_What you will do:_
Word for word, restate the records that follow.

[Collected data]
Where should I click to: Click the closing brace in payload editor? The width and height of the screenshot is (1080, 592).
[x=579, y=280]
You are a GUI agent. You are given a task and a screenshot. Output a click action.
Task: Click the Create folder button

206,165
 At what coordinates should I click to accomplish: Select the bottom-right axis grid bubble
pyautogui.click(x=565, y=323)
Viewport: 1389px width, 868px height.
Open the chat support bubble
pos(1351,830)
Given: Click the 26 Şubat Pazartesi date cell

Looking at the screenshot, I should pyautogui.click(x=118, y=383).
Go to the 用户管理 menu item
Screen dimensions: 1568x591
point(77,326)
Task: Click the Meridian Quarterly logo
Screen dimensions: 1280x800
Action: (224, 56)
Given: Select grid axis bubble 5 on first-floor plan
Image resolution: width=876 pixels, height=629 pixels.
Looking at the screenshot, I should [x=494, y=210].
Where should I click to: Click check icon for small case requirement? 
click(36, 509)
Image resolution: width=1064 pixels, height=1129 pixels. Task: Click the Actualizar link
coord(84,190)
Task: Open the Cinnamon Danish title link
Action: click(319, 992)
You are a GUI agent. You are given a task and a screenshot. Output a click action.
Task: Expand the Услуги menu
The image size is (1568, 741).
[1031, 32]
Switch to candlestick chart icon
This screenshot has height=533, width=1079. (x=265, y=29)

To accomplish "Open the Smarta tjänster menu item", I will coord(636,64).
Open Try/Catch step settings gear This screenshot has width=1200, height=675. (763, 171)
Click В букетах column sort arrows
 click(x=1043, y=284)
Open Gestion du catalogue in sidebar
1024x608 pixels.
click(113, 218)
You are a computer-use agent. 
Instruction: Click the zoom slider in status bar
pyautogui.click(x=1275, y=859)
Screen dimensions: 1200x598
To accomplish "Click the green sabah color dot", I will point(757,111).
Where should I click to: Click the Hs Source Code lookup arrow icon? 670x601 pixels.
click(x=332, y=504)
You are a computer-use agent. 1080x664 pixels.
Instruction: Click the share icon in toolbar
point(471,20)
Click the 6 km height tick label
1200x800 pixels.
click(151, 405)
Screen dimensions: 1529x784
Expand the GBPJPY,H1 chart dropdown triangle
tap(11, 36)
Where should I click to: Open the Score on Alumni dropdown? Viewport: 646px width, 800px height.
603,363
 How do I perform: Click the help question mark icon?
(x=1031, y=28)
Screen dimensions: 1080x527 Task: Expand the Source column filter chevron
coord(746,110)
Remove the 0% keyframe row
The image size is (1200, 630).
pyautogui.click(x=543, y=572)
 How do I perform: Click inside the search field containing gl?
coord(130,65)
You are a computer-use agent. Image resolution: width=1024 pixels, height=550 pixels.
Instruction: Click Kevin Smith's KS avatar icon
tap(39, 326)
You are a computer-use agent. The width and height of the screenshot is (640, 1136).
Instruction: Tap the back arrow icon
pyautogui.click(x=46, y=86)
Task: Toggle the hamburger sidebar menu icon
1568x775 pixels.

_Solution to this problem:_
Where should I click to: Click the closing brace in payload editor? The width and height of the screenshot is (1080, 592).
[x=579, y=280]
You are a GUI agent. You are given a task and a screenshot. Output a click action.
Task: Click the Create folder button

206,165
 At what coordinates should I click to accomplish: Select the bottom-right axis grid bubble
pyautogui.click(x=565, y=323)
Viewport: 1389px width, 868px height.
Open the chat support bubble
pos(1351,830)
Given: Click the 26 Şubat Pazartesi date cell

Looking at the screenshot, I should pyautogui.click(x=118, y=383).
Go to the 用户管理 menu item
Screen dimensions: 1568x591
point(77,326)
Task: Click the Meridian Quarterly logo
Screen dimensions: 1280x800
Action: (224, 56)
Given: Select grid axis bubble 5 on first-floor plan
Image resolution: width=876 pixels, height=629 pixels.
Looking at the screenshot, I should [x=494, y=210].
Where should I click to: Click check icon for small case requirement? 
click(36, 509)
Image resolution: width=1064 pixels, height=1129 pixels. Task: Click the Actualizar link
coord(84,190)
Task: Open the Cinnamon Danish title link
Action: click(319, 992)
You are a GUI agent. You are given a task and a screenshot. Output a click action.
Task: Expand the Услуги menu
The image size is (1568, 741).
[1031, 32]
Switch to candlestick chart icon
This screenshot has height=533, width=1079. (x=265, y=29)

To accomplish "Open the Smarta tjänster menu item", I will coord(636,64).
Open Try/Catch step settings gear This screenshot has width=1200, height=675. (763, 171)
Click В букетах column sort arrows
 click(x=1043, y=284)
Open Gestion du catalogue in sidebar
1024x608 pixels.
click(113, 218)
You are a computer-use agent. 
Instruction: Click the zoom slider in status bar
pyautogui.click(x=1275, y=859)
Screen dimensions: 1200x598
To accomplish "Click the green sabah color dot", I will point(757,111).
Where should I click to: Click the Hs Source Code lookup arrow icon? 670x601 pixels.
click(x=332, y=504)
You are a computer-use agent. 1080x664 pixels.
Instruction: Click the share icon in toolbar
point(471,20)
Click the 6 km height tick label
1200x800 pixels.
click(151, 405)
Screen dimensions: 1529x784
Expand the GBPJPY,H1 chart dropdown triangle
tap(11, 36)
Where should I click to: Open the Score on Alumni dropdown? Viewport: 646px width, 800px height.
603,363
 How do I perform: Click the help question mark icon?
(x=1031, y=28)
Screen dimensions: 1080x527 Task: Expand the Source column filter chevron
coord(746,110)
Remove the 0% keyframe row
The image size is (1200, 630).
pyautogui.click(x=543, y=572)
 How do I perform: Click inside the search field containing gl?
coord(130,65)
You are a computer-use agent. Image resolution: width=1024 pixels, height=550 pixels.
Instruction: Click Kevin Smith's KS avatar icon
tap(39, 326)
You are a computer-use agent. The width and height of the screenshot is (640, 1136).
Instruction: Tap the back arrow icon
pyautogui.click(x=46, y=86)
Task: Toggle the hamburger sidebar menu icon
1568x775 pixels.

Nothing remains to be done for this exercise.